◆ ACTIVITY: The exercise calls for the lines from the one containing "Task: Click the unlock" to the end of the data below to be output exactly, pictures excluded.

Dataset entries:
********

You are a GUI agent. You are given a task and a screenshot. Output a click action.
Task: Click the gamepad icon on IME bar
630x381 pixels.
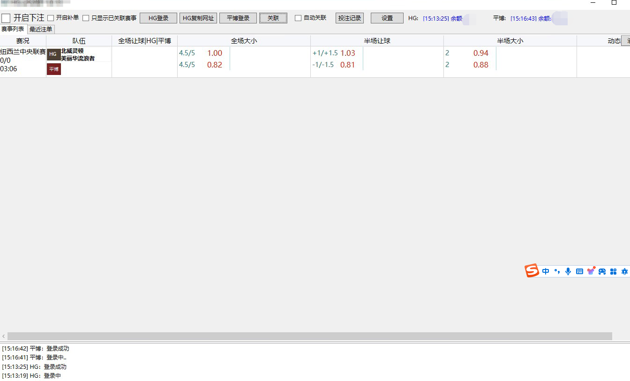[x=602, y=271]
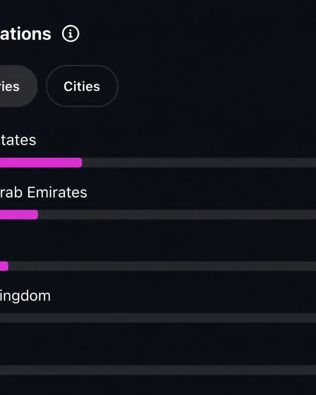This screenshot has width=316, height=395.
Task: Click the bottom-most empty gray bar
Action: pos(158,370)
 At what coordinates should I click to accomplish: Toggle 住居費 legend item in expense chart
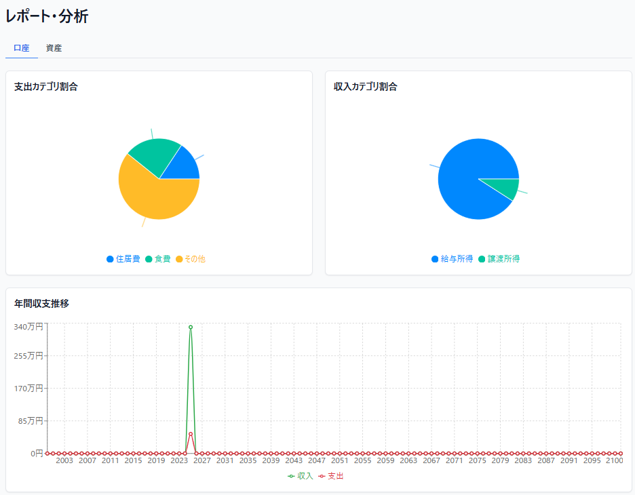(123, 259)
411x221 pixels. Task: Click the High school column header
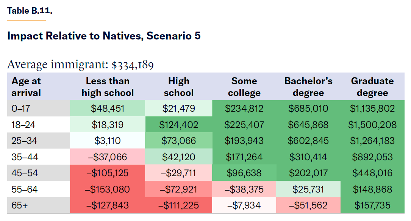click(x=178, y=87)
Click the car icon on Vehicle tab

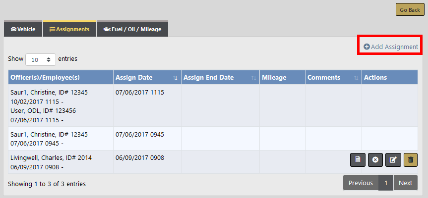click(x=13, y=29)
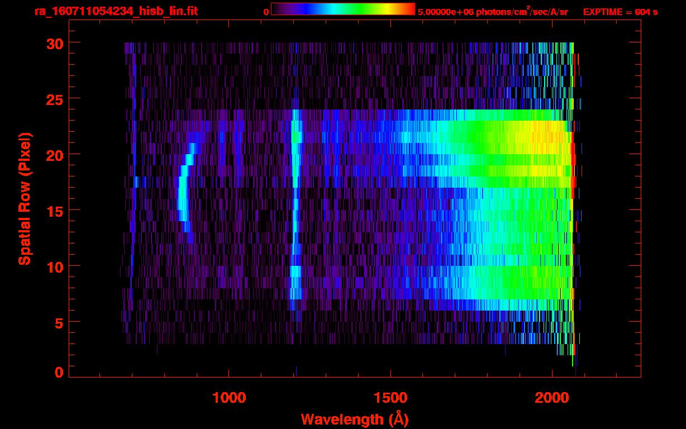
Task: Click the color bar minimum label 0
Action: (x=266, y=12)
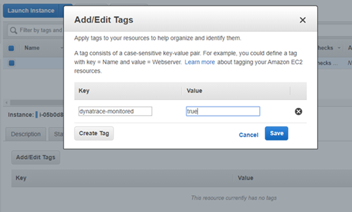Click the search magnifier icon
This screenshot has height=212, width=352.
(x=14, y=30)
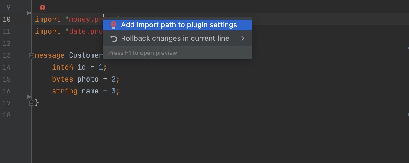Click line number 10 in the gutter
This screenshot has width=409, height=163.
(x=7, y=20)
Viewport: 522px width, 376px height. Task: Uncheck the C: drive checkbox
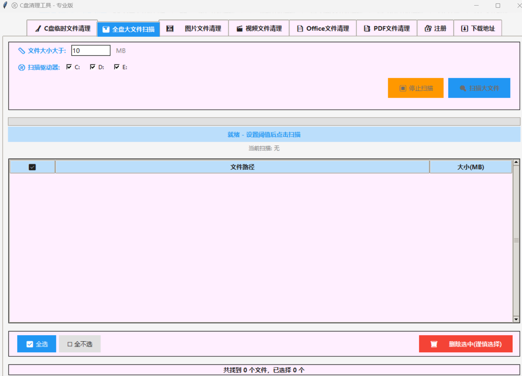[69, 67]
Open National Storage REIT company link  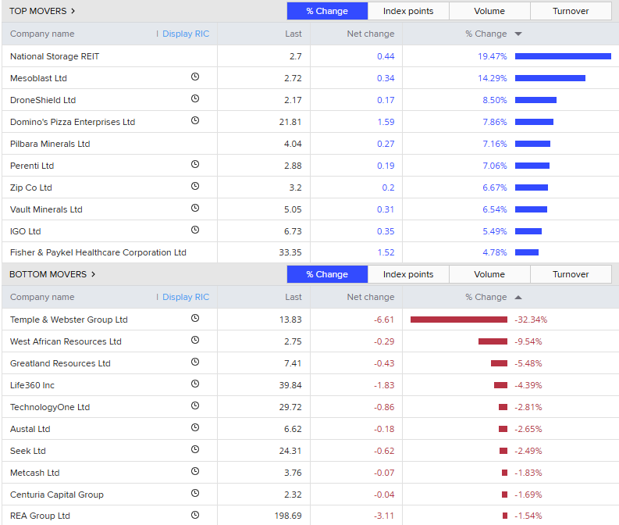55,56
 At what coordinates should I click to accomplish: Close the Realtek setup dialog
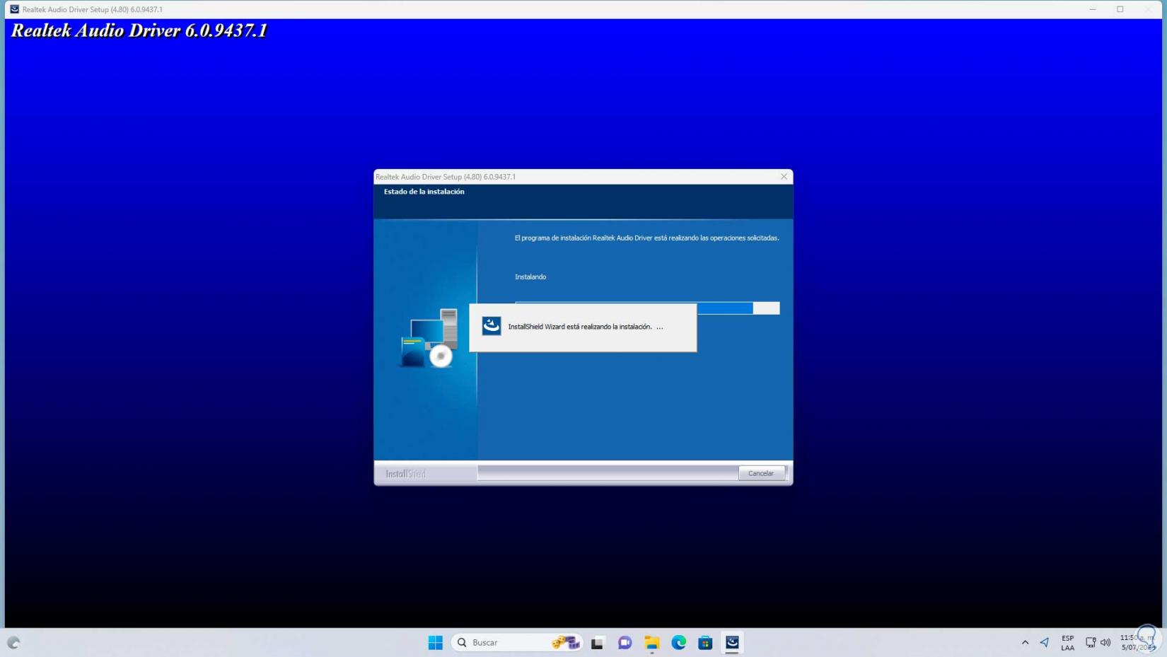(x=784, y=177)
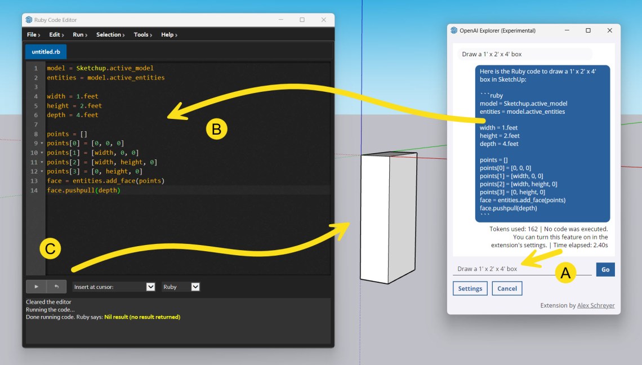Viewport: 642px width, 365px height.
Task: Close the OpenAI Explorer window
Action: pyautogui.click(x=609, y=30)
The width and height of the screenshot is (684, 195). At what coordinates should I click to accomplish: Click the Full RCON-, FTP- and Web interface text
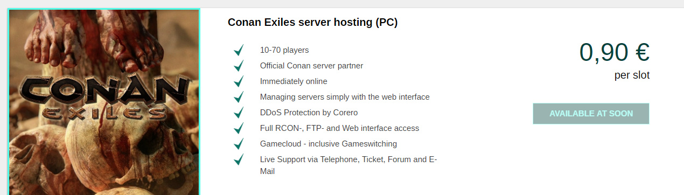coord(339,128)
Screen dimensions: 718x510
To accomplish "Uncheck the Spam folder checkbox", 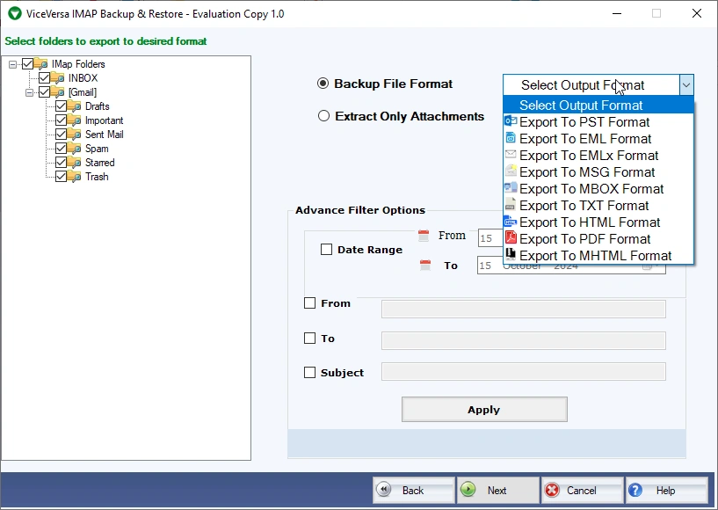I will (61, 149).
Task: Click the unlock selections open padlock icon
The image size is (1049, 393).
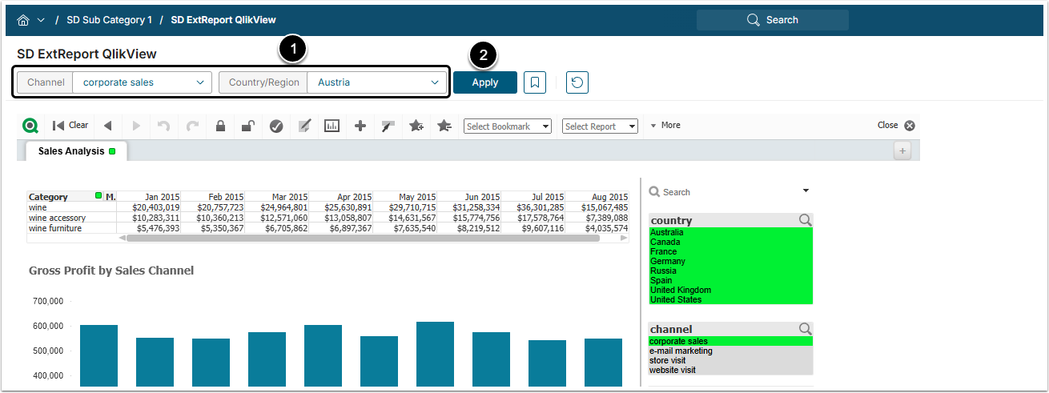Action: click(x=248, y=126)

********

◆ REPLY TO THE EXERCISE:
Task: Click the unlock selections open padlock icon
The image size is (1049, 393).
Action: click(x=248, y=126)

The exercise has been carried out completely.